Qui autorise qui à rire de quoi?

Publié le 24 décembre 2021

Dans son sketch, la comédienne Claude-Inga Barbey a mis en scène quelques stéréotypes concernant les Chinois. – © DR Capture d’écran

Un sketch de la comédienne Claude Inga-Barbey crée la polémique. Est-elle une vilaine raciste anti-Asiatiques et anti-transsexuels ou au contraire une sainte martyre de la liberté d’expression? Et chacun, selon sa posture, de nous expliquer ce qu’est l’humour et ce qu’il n’est pas. La principale intéressée, elle, a décidé de s'autocensurer.

Peut-on rire de tout? Physiquement et théoriquement, oui, bien sûr. On peut rire des stéréotypes culturels, d’Hiroshima, des anti-vax, du coronavirus, des tics de langage, des blondes, des enfants abusés sexuellement, du cancer, de la pollution, de l’esclavage, des climato-sceptiques, du pape, de la Shoah, d’Allah, de vous, de moi…

Est-on autorisé à rire de tout? Cette question est plus intéressante intellectuellement car plus complexe. Elle amène aussitôt une autre question essentielle à la compréhension de notre monde: Qui autorise qui à rire de quoi?

Racisme ou humour au second degré?

Sur le site du quotidien Le Temps, la comédienne Claude Inga-Barbey incarnait une fois par semaine «une psy névrosée qui reçoit en consultation des personnages au cœur de l’actualité». Si en mars il lui avait été reproché une vidéo jugée «transphobe», c’est aujourd’hui de racisme qu’elle est accusée, pour avoir mis en scène des stéréotypes concernant les Chinois.

Martine Brunschwig-Graf, présidente de la Commission fédérale contre le racisme (CFR), aurait déclaré qu’avec le sketch en question, «on n’est plus au stade de l’humour». Pour les soutiens de la comédienne, il s’agirait au contraire d’humour au second degré, sans oublier qu’une artiste a le droit – divin? – de dire ce qu’elle veut du moment qu’il s’agit «d’art».

A partir de là, les outragés des deux camps sont montés sur leurs grands chevaux sur les réseaux sociaux, confits dans l’esprit de sérieux, pour nous expliquer ce qu’est l’humour, le vrai. Et la liberté. La comédienne, elle, a finalement décidé de mettre fin à sa chronique vidéo pour en tenir une, dès janvier, dans la version papier du Temps.     

Malgré ce que pourraient laisser penser les postures moralisatrices des uns et des autres, Claude Inga-Barbey n’est ni raciste ni censurée. Elle ne prône aucun apartheid pour les Asiatiques mais elle ne risque heureusement pas non plus de se faire assassiner comme les dessinateurs de Charlie Hebdo

L’humour comme signe d’appartenance

Certains trouvent drôle de dessiner la moustache d’Hitler sur une photo d’Eric Zemmour ou de faire passer Guy Parmelin pour un crétin, tandis que d’autres rient aux blagues les plus sexistes et les plus racistes.

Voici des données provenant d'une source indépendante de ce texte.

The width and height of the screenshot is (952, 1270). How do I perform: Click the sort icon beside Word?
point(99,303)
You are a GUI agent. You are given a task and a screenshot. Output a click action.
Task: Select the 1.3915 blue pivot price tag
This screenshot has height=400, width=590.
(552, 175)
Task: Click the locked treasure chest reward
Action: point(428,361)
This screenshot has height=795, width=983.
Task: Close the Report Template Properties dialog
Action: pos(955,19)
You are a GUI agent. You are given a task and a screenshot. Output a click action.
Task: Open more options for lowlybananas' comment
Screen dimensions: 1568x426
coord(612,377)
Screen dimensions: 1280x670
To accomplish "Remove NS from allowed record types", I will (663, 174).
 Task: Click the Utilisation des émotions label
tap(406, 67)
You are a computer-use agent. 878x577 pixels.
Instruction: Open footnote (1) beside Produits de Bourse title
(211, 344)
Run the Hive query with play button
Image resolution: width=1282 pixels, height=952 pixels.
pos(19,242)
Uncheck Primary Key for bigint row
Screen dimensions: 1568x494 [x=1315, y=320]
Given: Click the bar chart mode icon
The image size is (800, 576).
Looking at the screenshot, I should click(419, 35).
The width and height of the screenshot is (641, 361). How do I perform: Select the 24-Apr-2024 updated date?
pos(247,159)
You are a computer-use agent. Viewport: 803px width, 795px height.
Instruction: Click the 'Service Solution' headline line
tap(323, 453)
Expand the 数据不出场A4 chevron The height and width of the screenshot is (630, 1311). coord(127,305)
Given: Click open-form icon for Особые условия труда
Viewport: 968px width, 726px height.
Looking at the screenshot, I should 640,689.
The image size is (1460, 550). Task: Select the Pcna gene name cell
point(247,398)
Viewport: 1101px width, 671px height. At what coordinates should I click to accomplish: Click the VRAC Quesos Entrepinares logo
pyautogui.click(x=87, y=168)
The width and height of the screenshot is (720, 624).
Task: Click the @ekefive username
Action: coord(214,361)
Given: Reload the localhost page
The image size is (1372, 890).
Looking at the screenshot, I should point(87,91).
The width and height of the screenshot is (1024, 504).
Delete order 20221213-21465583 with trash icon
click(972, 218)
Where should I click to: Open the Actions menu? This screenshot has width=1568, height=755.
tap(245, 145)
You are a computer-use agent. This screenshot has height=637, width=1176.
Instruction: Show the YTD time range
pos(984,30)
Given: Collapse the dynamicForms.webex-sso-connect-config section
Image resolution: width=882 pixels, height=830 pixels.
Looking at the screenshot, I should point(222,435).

De manière générale, l’humour, c’est comme l’érotisme: le nôtre nous semble plus acceptable que celui des autres. Ainsi, le public de Jean-Marie Bigard n’est pas le même que celui de Thomas Wiesel, les plaisanteries de Cyril Hanouna ne font pas rire les fans de Yann Barthès. L’humour sert souvent à affirmer son appartenance à un entre-soi.

Sauf qu’après une période lymphatique où la consommation des nouvelles technologies a occupé le devant de la scène, nous assistons au retour en force des idéologies. C’est moins confortable car cela remet beaucoup de choses en question, mais c’est intéressant car cela interroge nos actes: qu’elles en sont les causes, les conséquences, les finalités?

Cette polémique au sujet des sketchs de Claude-Inga Barbey nous oblige à réexaminer le sujet. Aujourd’hui, l’humour est devenu une valeur respectable – moralement et commercialement, souvent acratopège. En Occident, ses martyrs ne sont par bonheur pas légion, et dans certaines strates de la petite-bourgeoisie de gauche, il s’agit d’une dictature molle où chacun est sommé de rire de tout ce qui n’en fait pas partie – mais attention, pas avec n’importe qui!

Rire, rire encore… Pour combler le silence de nos vies?

Mais bon, je ne vais pas finir ce commentaire sur une note aussi sombre et si sérieuse.

Comme une pirouette – pouet pouet – il faut que je vous avoue que mon humour préféré est subversivement «bête et méchant»: il renvoie dos à dos les bien-pensants de tous les camps.

Vous ne trouvez pas ça drôle?

S’abonner
Notification pour
0 Commentaires
Le plus ancien
Le plus récent Le plus populaire
Commentaires en ligne
Afficher tous les commentaires

À lire aussi

Politique

Bonnes vacances à Malmö!

Les choix stratégiques des Chemins de fer fédéraux interrogent, entre une coûteuse liaison Zurich–Malmö, un désintérêt persistant pour la Suisse romande et des liaisons avec la France au point mort. Sans parler de la commande de nouvelles rames à l’étranger plutôt qu’en Suisse!

Jacques Pilet
Politique

Les BRICS futures victimes du syndrome de Babel?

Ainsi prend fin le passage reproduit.